→ Exercise prompt:
Copy out every line of text from the records below word for word, leaving the pictures out of your answer.

→ Source data:
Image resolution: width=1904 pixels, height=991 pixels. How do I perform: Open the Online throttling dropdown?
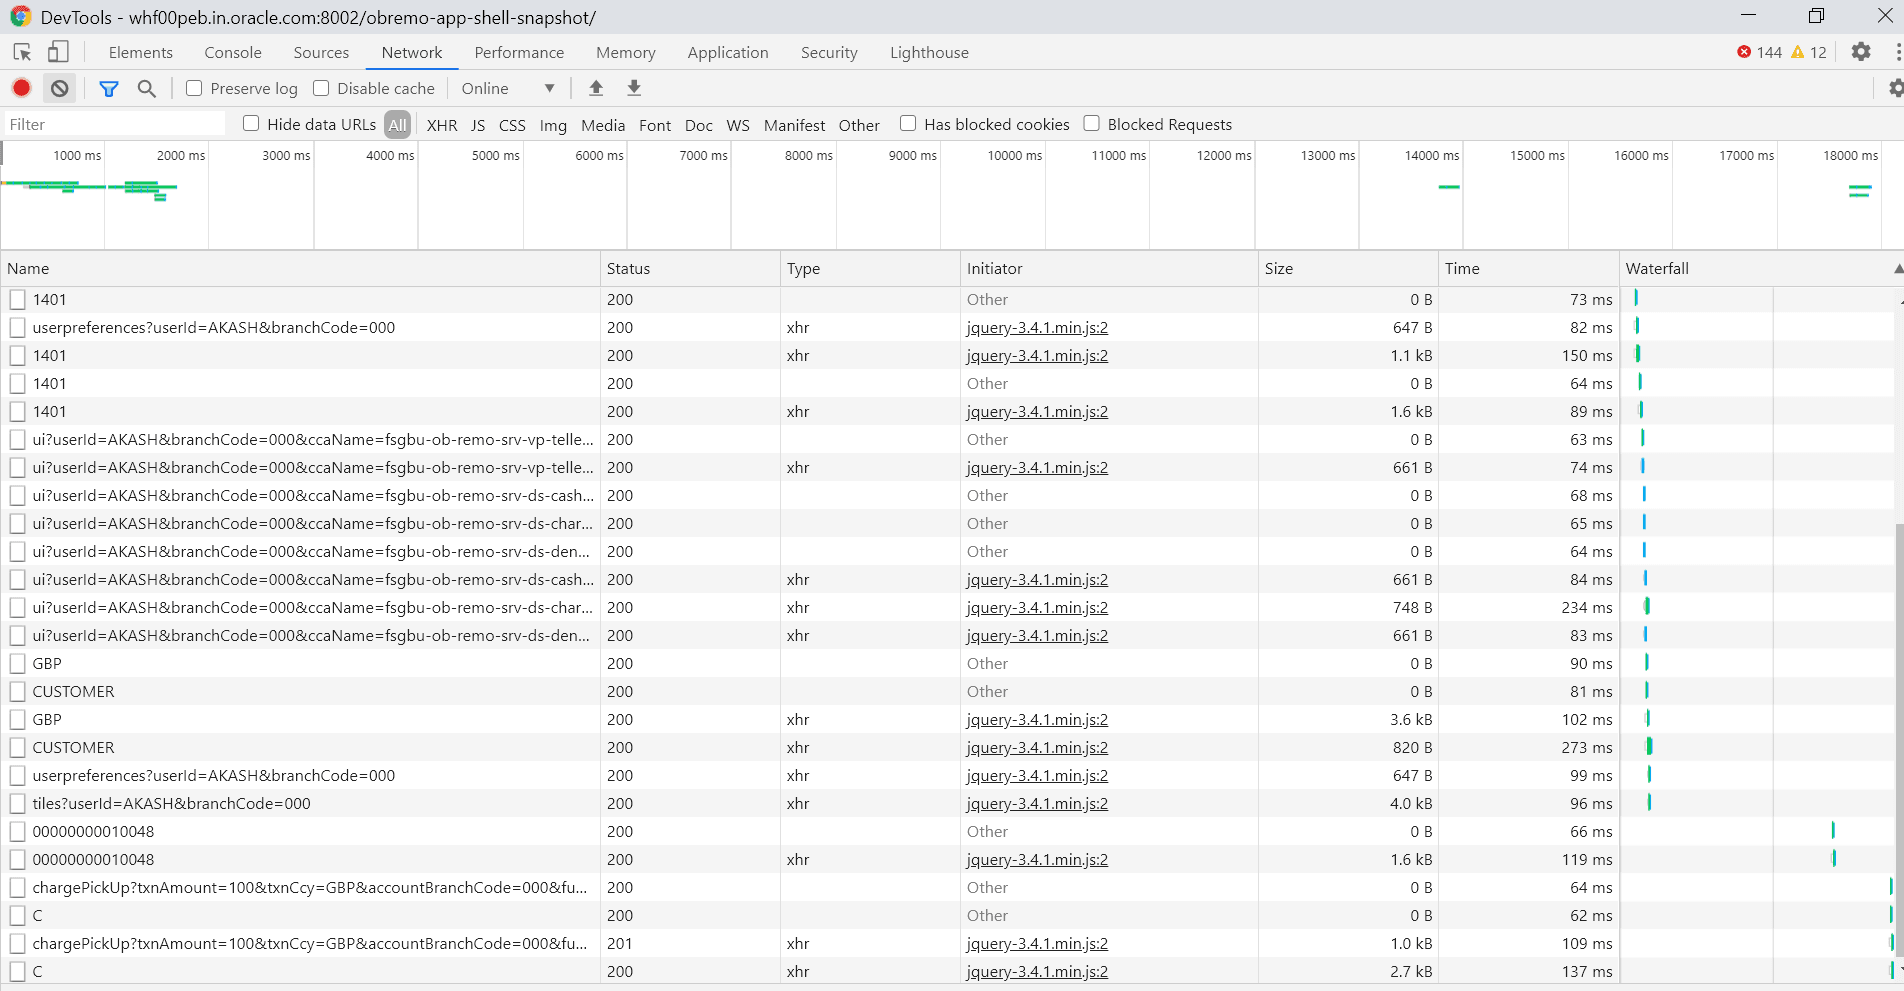[508, 88]
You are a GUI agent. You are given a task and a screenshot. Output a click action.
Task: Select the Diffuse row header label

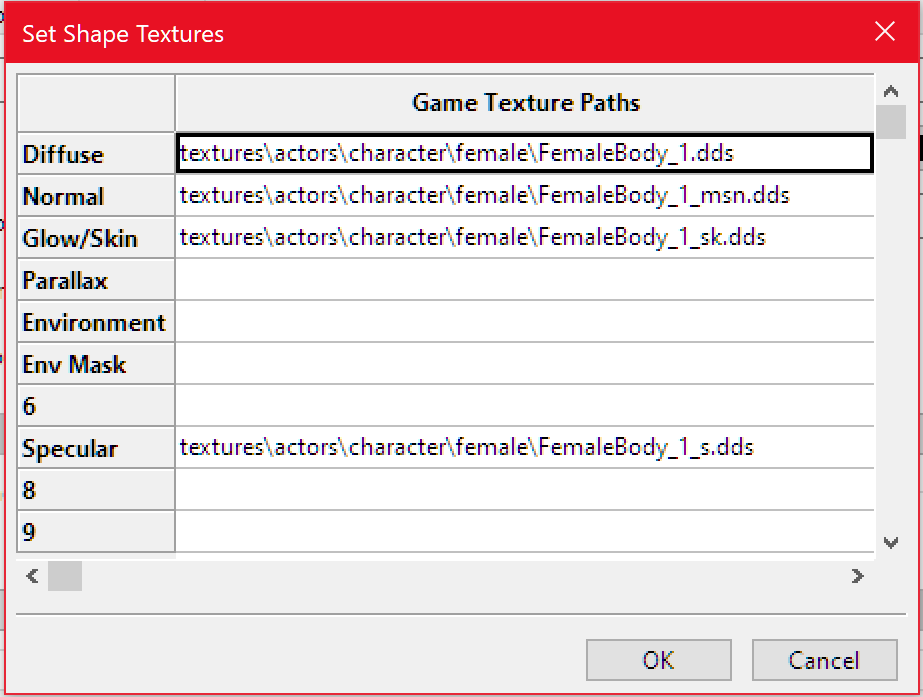pyautogui.click(x=62, y=153)
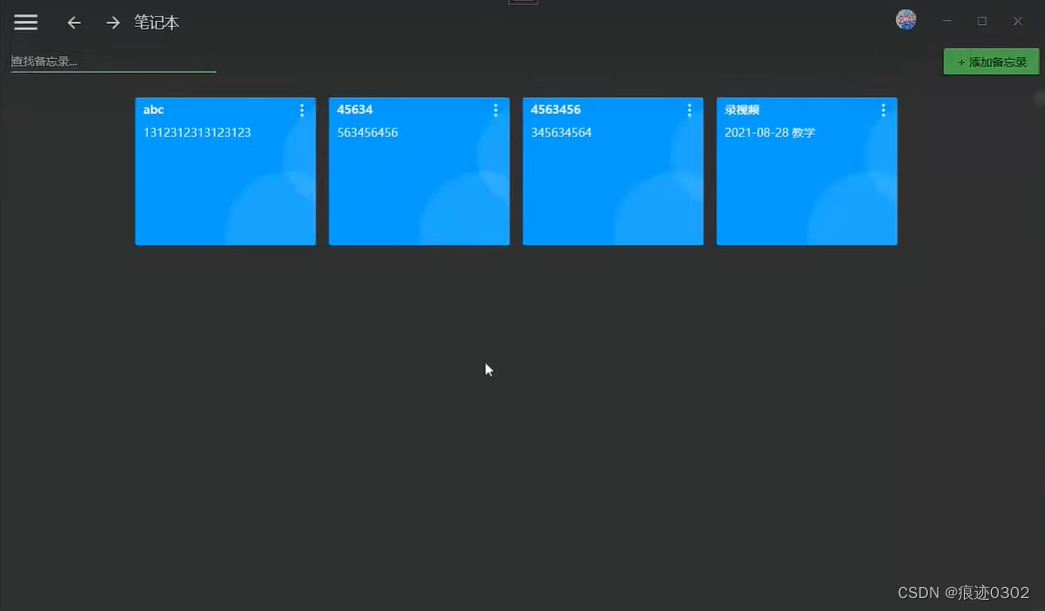Image resolution: width=1045 pixels, height=611 pixels.
Task: Open the note containing 2021-08-28 教学
Action: [807, 170]
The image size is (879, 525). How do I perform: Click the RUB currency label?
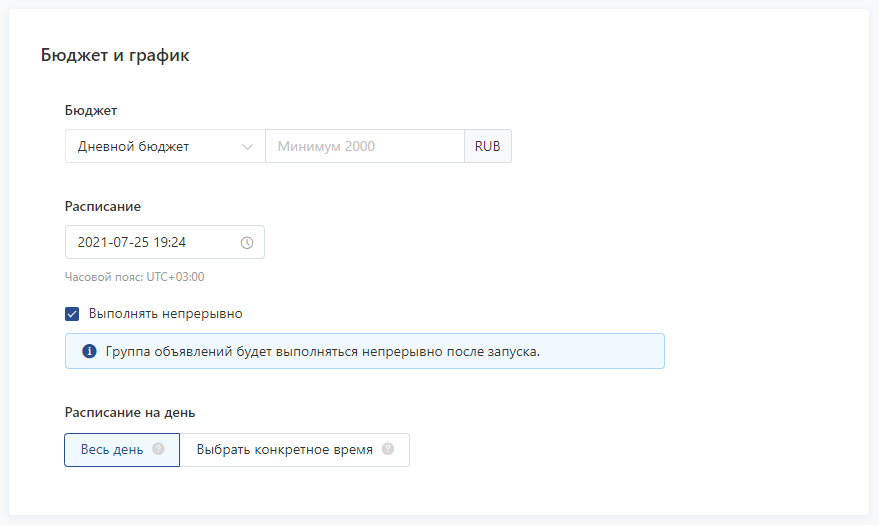click(x=488, y=146)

→ Task solution:
Image resolution: width=1904 pixels, height=991 pixels. How do I perform: Open the Online throttling dropdown?
[508, 88]
You are a GUI agent. You are given a task and a screenshot. Output a click action.
Task: Select the Diffuse row header label

pyautogui.click(x=62, y=153)
Image resolution: width=1045 pixels, height=611 pixels.
Task: Open the note containing 2021-08-28 教学
Action: [807, 170]
The image size is (879, 525). How do I perform: Click the RUB currency label?
click(x=488, y=146)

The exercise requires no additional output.